DATA FOR THE TASK:
*** Begin section ***

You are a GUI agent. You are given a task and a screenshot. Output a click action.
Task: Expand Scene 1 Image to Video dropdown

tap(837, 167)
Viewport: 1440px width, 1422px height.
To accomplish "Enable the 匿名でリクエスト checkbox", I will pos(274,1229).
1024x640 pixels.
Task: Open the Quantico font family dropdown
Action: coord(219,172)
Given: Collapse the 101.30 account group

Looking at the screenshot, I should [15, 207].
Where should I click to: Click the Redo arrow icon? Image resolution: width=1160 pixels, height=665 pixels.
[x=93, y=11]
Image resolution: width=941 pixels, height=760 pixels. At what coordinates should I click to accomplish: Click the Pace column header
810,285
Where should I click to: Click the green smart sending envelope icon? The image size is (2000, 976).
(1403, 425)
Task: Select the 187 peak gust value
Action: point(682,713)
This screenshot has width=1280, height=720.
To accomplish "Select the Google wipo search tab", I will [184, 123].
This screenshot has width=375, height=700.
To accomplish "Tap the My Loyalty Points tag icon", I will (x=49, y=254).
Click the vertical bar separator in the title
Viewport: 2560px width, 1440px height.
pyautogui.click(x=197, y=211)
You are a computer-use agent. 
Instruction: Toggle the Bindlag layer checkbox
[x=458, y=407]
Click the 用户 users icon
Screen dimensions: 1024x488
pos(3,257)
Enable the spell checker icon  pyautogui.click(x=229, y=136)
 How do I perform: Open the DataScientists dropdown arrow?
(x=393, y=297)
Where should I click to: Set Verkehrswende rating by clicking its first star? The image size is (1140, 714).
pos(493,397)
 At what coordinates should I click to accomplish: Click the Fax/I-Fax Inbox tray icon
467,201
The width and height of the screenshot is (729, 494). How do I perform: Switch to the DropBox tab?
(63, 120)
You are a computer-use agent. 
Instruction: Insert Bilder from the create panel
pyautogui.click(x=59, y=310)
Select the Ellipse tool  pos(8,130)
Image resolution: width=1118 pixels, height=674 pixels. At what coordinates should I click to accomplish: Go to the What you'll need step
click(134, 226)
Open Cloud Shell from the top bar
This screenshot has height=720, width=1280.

*** End section ***

AIM OF THE TASK: Using the material above, gather every line that includes "This".

ANSWER SPACE:
This screenshot has width=1280, height=720.
This screenshot has width=375, height=700.
This screenshot has height=720, width=1280.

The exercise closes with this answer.